# Vauxhall badge replacement



## bradleymarky (Nov 29, 2013)

The badge on my Insignia eother fell of or it was nicked, to tell the truth i`m glad in a way because all that chrome was not needed. I dont want to put the same badge back on so i`m looking for something different for the front.

I`m 45 years old so a skull wouldnt go down well at work.......


----------



## wayne10244 (Aug 24, 2008)

Why don't you change the grill to a badgeless one a bit like the Vxr insignia but no badge you can get them from Lmf I got one on my car


----------



## Shinyvec (Feb 12, 2010)

Irmscher Grille is what you want, not cheap but really change the looks. I have 1 on my Vectra C and think is brilliant, better made and makes your car that bit more individual.

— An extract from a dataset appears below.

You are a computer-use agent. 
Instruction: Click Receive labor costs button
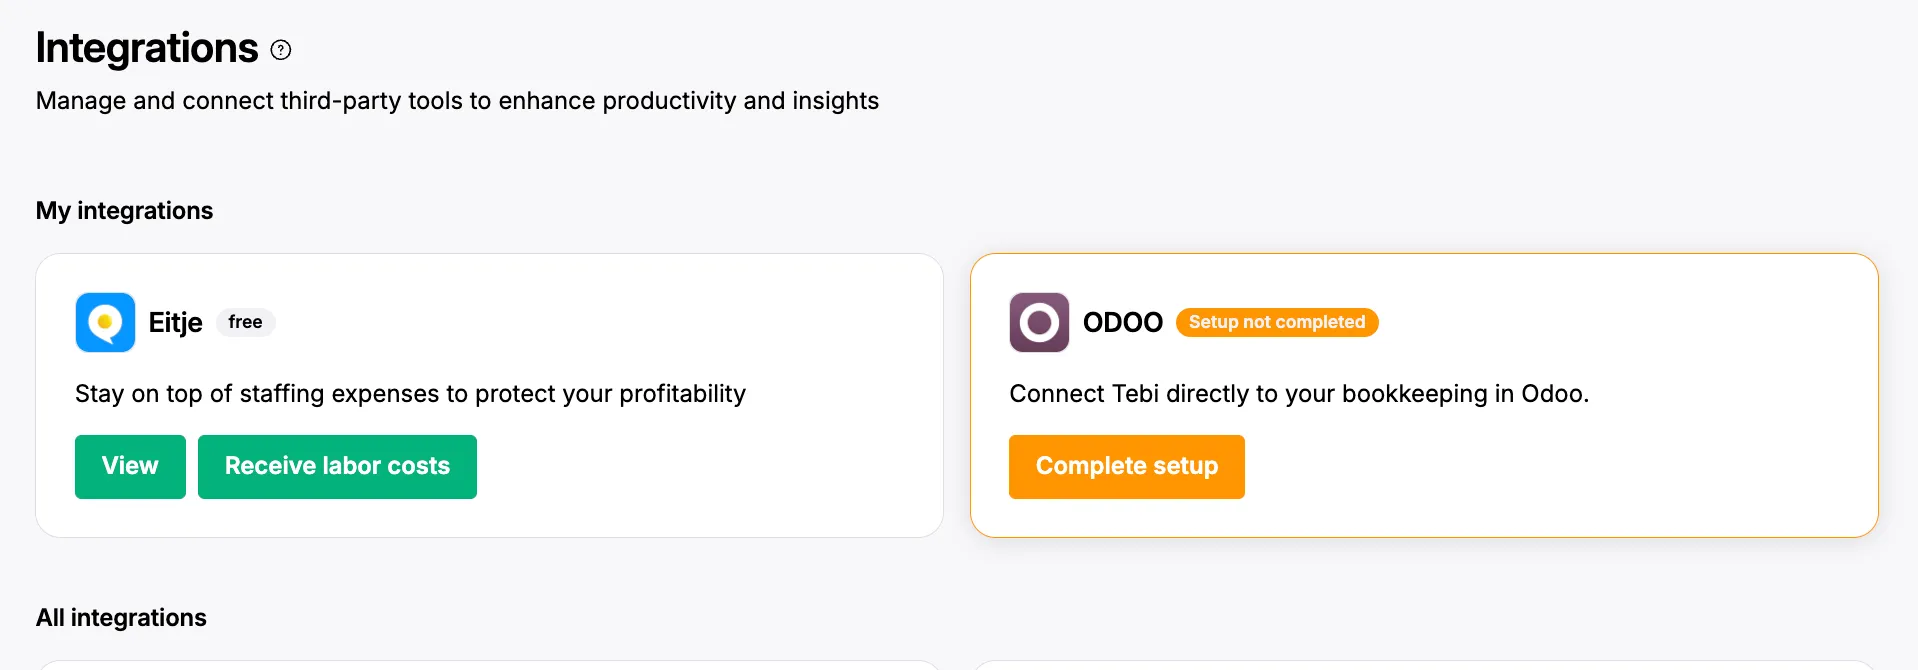tap(337, 466)
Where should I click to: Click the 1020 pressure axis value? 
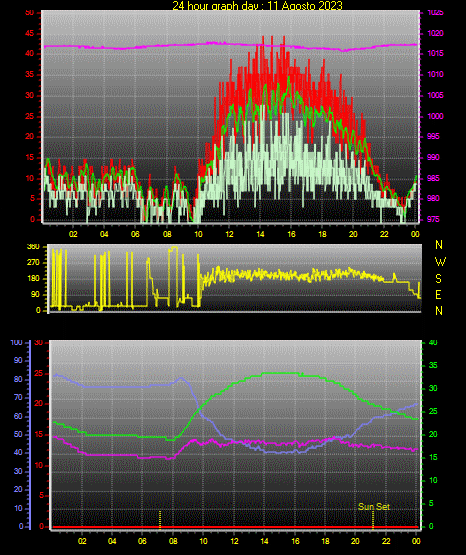point(435,33)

Steinmetz make a grille to I think


----------



## Kimo (Jun 7, 2013)

Lmf is a nice opc style one

Or as above, if you fancy splashing out, can't beat an irmscher


----------



## Samba1360 (Jun 3, 2012)

Here's a strange thing, I've noticed quite a few Insignias with the grill badge missing whilst driving around London, then I also noticed the increasing number of "plain clothed" Insignias with with discrete blues and twos also with the grill badge missing, so I'm thinking it's a quick easy way for old bill to quickly recognize each other.... anyone else seen this?


----------



## Kimo (Jun 7, 2013)

Samba1360 said:


> Here's a strange thing, I've noticed quite a few Insignias with the grill badge missing whilst driving around London, then I also noticed the increasing number of "plain clothed" Insignias with with discrete blues and twos also with the grill badge missing, so I'm thinking it's a quick easy way for old bill to quickly recognize each other.... anyone else seen this?

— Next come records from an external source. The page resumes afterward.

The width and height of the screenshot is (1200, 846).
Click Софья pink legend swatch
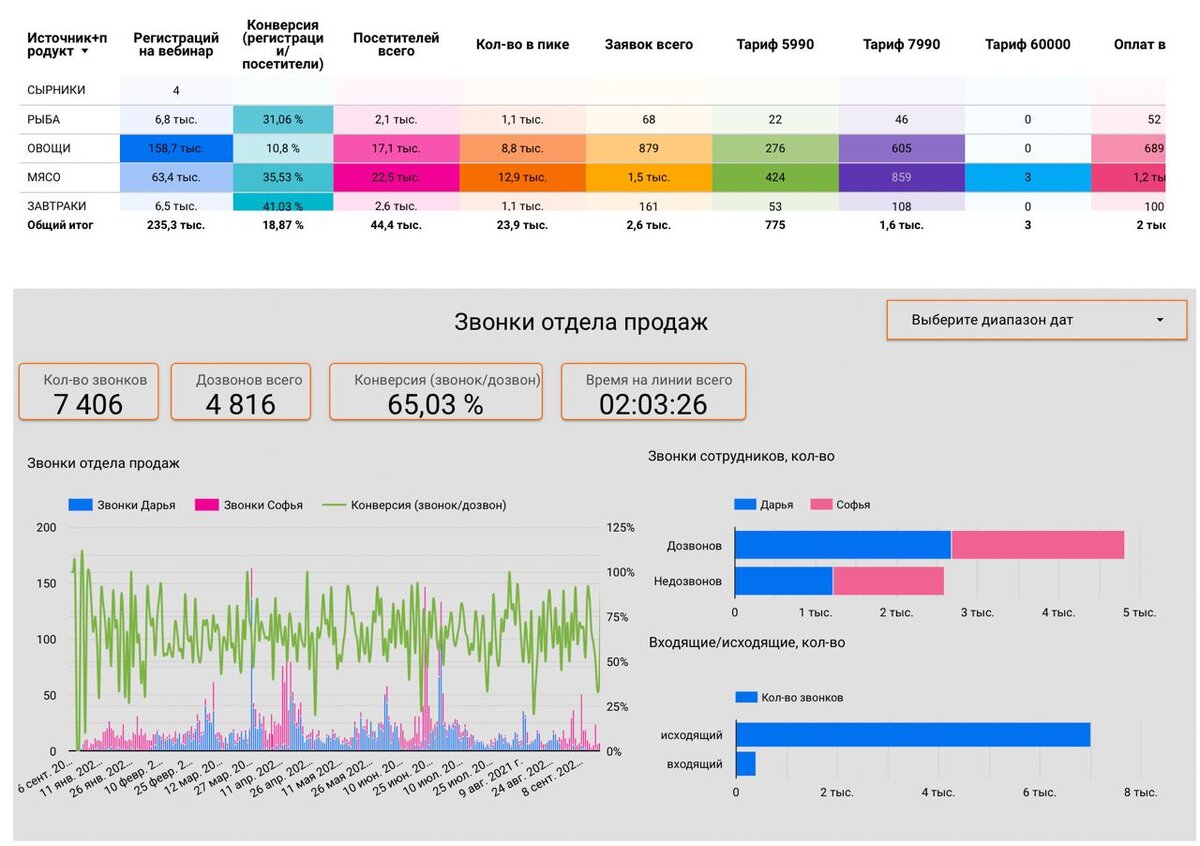(821, 505)
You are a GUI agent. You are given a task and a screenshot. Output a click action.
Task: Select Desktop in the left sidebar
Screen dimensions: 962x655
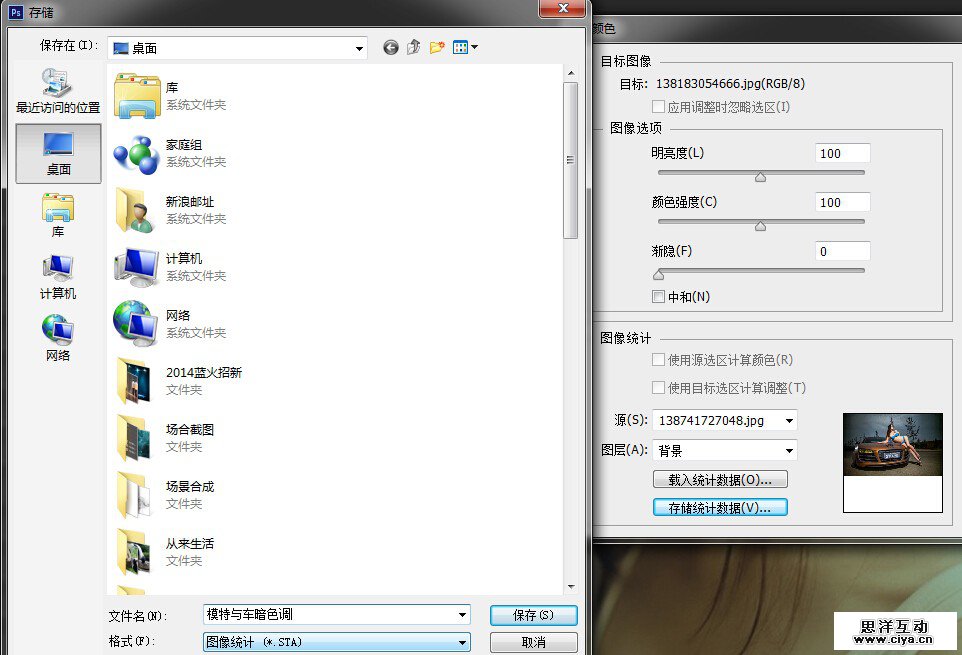pyautogui.click(x=58, y=153)
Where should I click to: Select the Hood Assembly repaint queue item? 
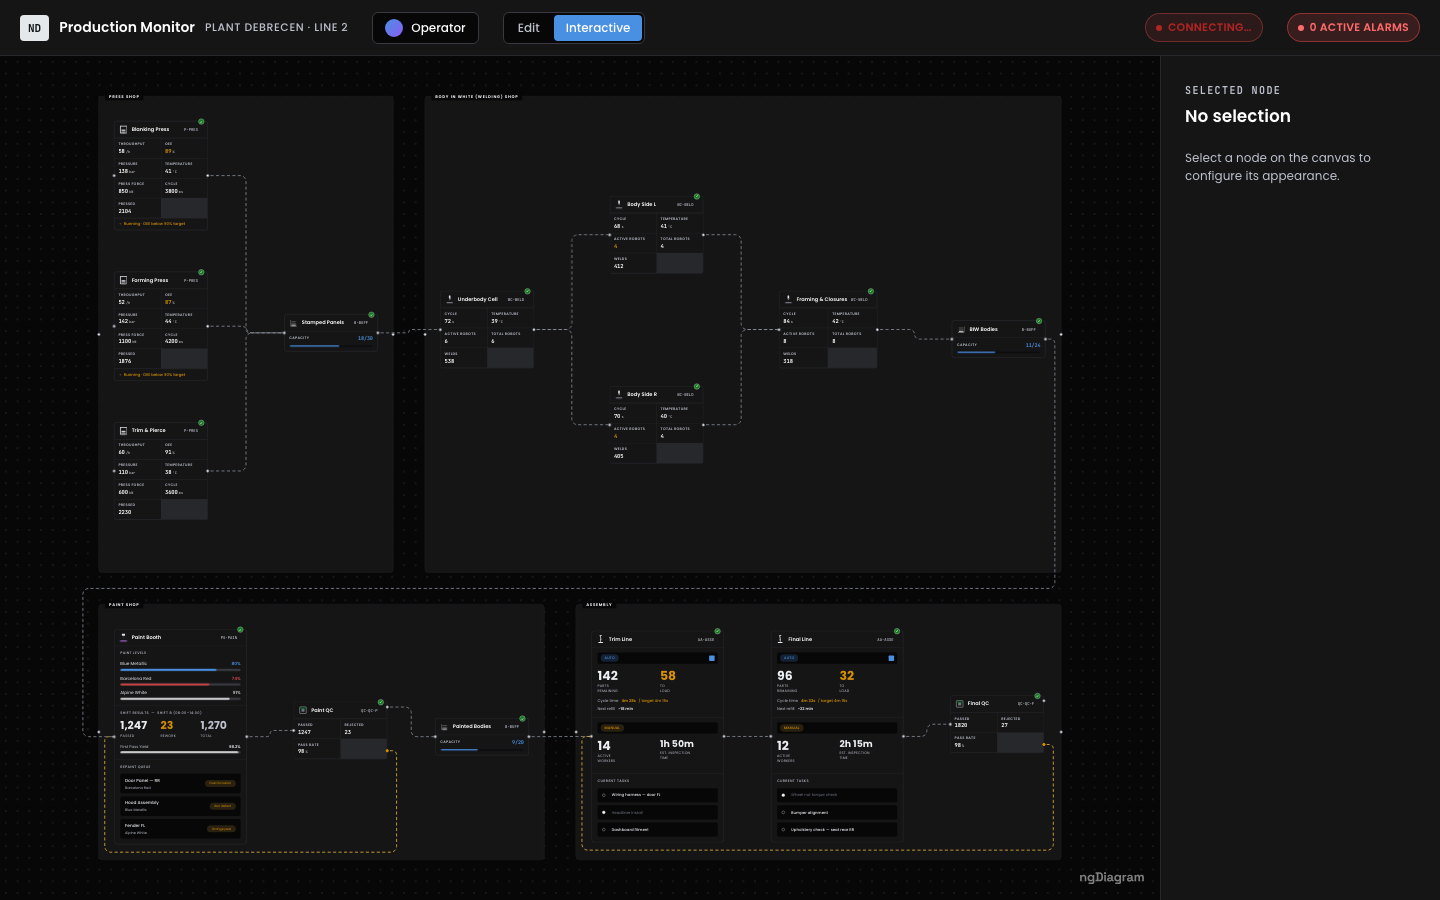coord(180,806)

I have indeed noticed that too :/

Surely they aren't really a thieves target :?


----------



## Samba1360 (Jun 3, 2012)

No, I think they remove them so other old bill instantly know they are "plain cloths".


----------



## piston_warrior (Jul 25, 2012)

Buy a new one then spray it black, that's what I did to mine. Then wrapped the backing plate matte grey and I ended up spraying the whole grill gloss black to match it.


----------



## bradleymarky (Nov 29, 2013)

My car is White so a all black grille would look very nice  see what santa brings.

I do like the idea of not having one at all if the police think I`m one of them


----------



## mr v6 (Jun 29, 2007)

Samba1360 said:


> Here's a strange thing, I've noticed quite a few Insignias with the grill badge missing whilst driving around London, then I also noticed the increasing number of "plain clothed" Insignias with with discrete blues and twos also with the grill badge missing, so I'm thinking it's a quick easy way for old bill to quickly recognize each other.... anyone else seen this?


I work in a VX dealership & these do get pinched on a regular basis, they even take the adapter plate under the badge. You're looking at £40+ to get it replaced. You then have those that buy a Holden or Opel badge instead .


----------



## iPlod999 (Jun 23, 2012)

Samba1360 said:


> Here's a strange thing, I've noticed quite a few Insignias with the grill badge missing whilst driving around London, then I also noticed the increasing number of "plain clothed" Insignias with with discrete blues and twos also with the grill badge missing, so I'm thinking it's a quick easy way for old bill to quickly recognize each other.... anyone else seen this?


I've never heard of this.

Although, out plain clothes cars are Volvo's, Mondeos and Hyundias. And they all have their badges on.


----------



## Kimo (Jun 7, 2013)

mr v6 said:


> I work in a VX dealership & these do get pinched on a regular basis, they even take the adapter plate under the badge. You're looking at £40+ to get it replaced. You then have those that buy a Holden or Opel badge instead .


That's weird

I work for Vauxhall and have never been asked for one :lol:

Must be the places or suttin


----------



## bradleymarky (Nov 29, 2013)

Would this be any good, i`veheard theycan be a pain to fit..
http://www.ebay.co.uk/itm/VAUXHALL-...DEBADGE-SPORTS-GRILL-NEW-IN-BOX-/400629184977


----------



## Kimo (Jun 7, 2013)

bradleymarky said:


> Would this be any good, i`veheard theycan be a pain to fit..
> http://www.ebay.co.uk/itm/VAUXHALL-...DEBADGE-SPORTS-GRILL-NEW-IN-BOX-/400629184977


You take the bumper off but it's not hard to do

Buy the one off this seller and it'll be with you Tuesday 

http://bit.ly/19JunTu


----------